I was seeking to create a debate about how we should have, in the past, and how we should, in the future, deal with the war on terrorism. When they say it’s an election year, and therefore you’re creating not just a debate but a political debate, what are they suggesting? That I should have waited until November to publish it, waited until after the election? I don’t see why we have to delay that debate, just because there’s an election.
Vice President Cheney told Rush Limbaugh that you were not “in the loop,” and that you’re angry because you were passed over by Condi Rice for greater authority. And in fact you were dropped from Cabinet-level position to something less than that. How do you respond to what the Vice President said?
The vice president is becoming an attack dog, on a personal level, which should be beneath him but evidently is not.
I was in the same meetings that Dick Cheney was in, during the days after 9/11. Condi Rice and Dick Cheney appointed me as co-chairman of the interagency committee called the “Campaign Committee” — the “campaign” being the war on terrorism. So I was co-chairing the interagency process to fight the war on terrorism after 9/11. I don’t think I was “out of the loop.”
The vice president commented that there was “no great success in dealing with terrorists” during the 1990s, when you were serving under President Clinton. He asked, “What were they doing?”

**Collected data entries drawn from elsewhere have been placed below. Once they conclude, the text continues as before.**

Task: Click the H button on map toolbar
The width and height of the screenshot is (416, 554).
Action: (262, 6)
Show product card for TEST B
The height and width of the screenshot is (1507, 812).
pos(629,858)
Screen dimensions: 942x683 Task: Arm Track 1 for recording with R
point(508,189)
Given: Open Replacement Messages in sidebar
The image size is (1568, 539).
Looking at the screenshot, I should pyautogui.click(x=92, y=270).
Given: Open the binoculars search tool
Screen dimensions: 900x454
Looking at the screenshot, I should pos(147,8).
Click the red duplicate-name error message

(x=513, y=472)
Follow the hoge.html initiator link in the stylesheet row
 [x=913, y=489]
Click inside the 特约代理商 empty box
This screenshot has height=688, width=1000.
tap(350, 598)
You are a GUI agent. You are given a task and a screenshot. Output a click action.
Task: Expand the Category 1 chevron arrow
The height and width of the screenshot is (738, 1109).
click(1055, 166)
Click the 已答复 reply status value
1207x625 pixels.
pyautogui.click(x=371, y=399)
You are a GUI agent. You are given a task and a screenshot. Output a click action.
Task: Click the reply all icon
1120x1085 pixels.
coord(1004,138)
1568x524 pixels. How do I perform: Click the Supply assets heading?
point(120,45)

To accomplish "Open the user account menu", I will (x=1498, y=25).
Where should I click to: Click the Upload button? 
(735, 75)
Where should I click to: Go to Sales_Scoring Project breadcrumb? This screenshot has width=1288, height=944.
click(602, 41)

It’s possible that the vice president has spent so little time studying the terrorist phenomenon that he doesn’t know about the successes in the 1990s. There were many. The Clinton administration stopped Iraqi terrorism against the United States, through military intervention. It stopped Iranian terrorism against the United States, through covert action. It stopped the al-Qaida attempt to have a dominant influence in Bosnia. It stopped the terrorist attacks at the millennium. It stopped many other terrorist attacks, including on the U.S. embassy in Albania. And it began a lethal covert action program against al-Qaida; it also launched military strikes against al-Qaida. Maybe the vice president was so busy running Halliburton at the time that he didn’t notice.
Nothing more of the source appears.